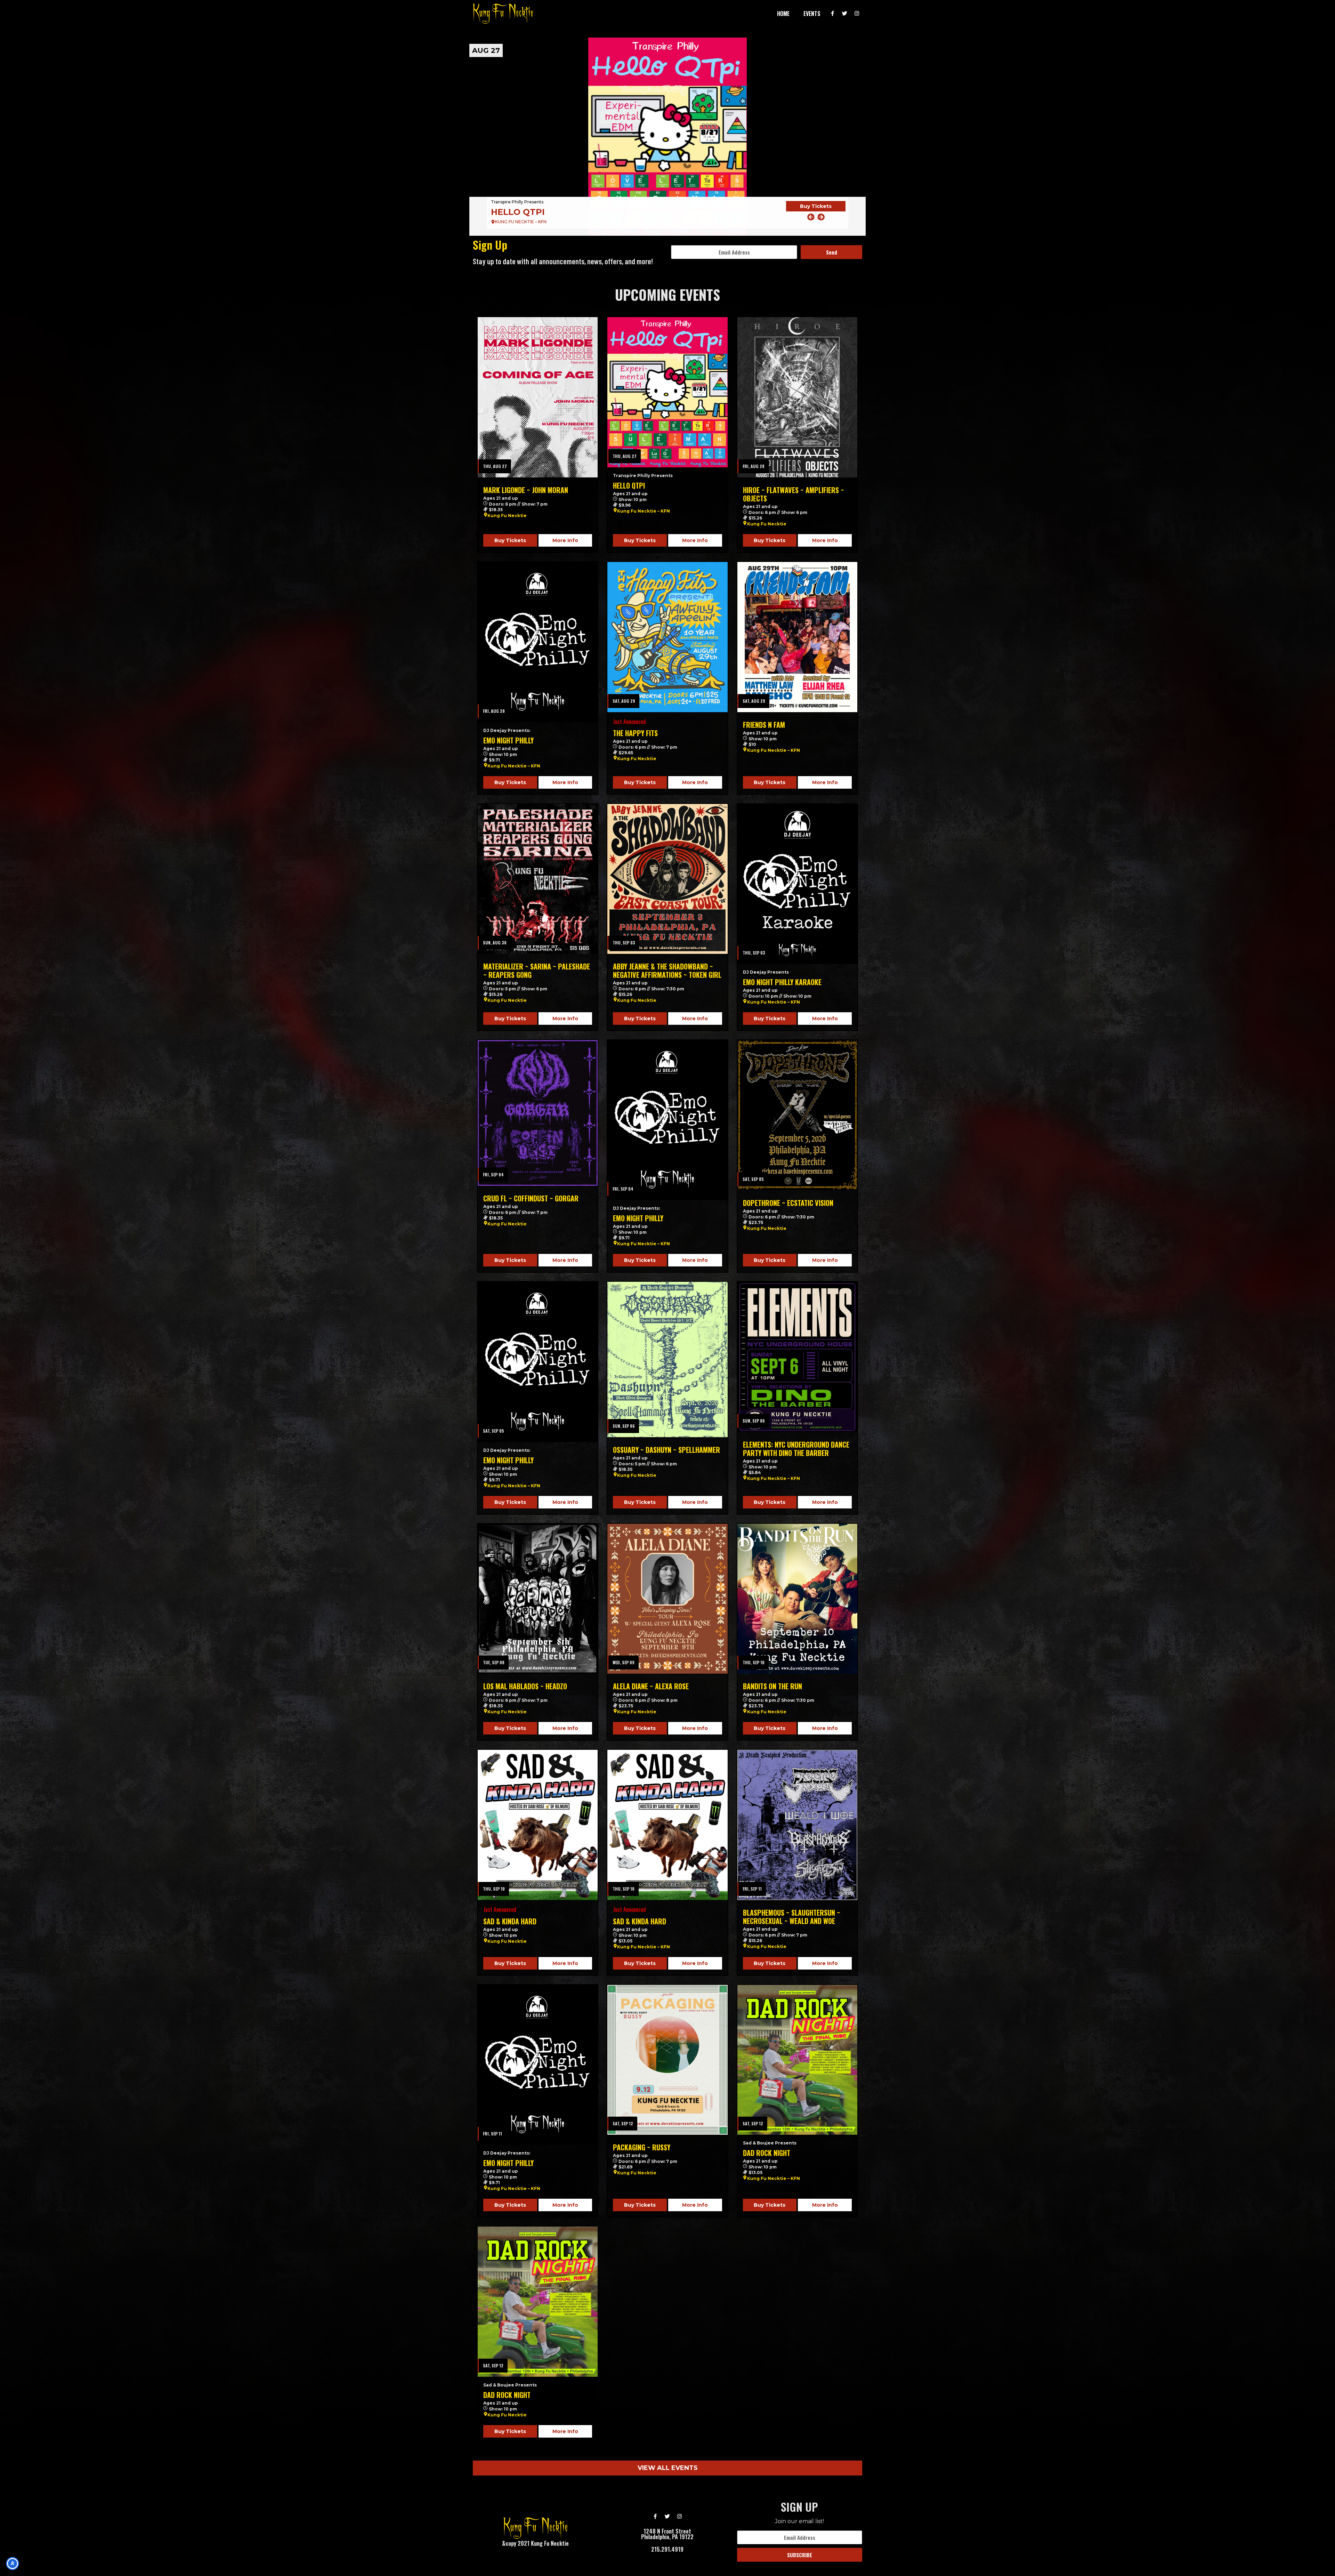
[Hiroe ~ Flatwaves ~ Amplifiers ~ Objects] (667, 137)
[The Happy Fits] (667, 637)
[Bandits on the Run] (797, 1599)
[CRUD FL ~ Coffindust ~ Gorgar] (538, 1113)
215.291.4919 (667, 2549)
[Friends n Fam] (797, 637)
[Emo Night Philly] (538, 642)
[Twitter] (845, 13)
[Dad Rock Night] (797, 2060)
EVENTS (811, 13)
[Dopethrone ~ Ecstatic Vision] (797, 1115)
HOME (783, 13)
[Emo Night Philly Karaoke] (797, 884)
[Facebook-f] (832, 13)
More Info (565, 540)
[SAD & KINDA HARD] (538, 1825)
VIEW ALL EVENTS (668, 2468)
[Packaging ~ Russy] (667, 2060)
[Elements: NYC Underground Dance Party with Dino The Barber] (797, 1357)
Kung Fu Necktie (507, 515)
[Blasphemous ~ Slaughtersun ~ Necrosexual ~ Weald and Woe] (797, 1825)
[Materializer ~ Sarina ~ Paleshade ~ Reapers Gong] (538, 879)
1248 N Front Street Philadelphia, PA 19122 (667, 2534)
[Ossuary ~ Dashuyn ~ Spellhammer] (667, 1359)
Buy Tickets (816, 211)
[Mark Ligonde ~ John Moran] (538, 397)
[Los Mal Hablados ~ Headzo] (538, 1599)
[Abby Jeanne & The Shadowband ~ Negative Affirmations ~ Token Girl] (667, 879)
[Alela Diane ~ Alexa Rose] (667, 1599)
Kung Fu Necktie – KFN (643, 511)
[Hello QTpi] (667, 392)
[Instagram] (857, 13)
-.-.-
## Task details
Only the lines from the one holding "[Alela Diane ~ Alexa Rose] (667, 1599)" to the end of the material are wanted, each transcribed exactly.

## Your solution
[Alela Diane ~ Alexa Rose] (667, 1599)
Kung Fu Necktie – KFN (643, 511)
[Hello QTpi] (667, 392)
[Instagram] (857, 13)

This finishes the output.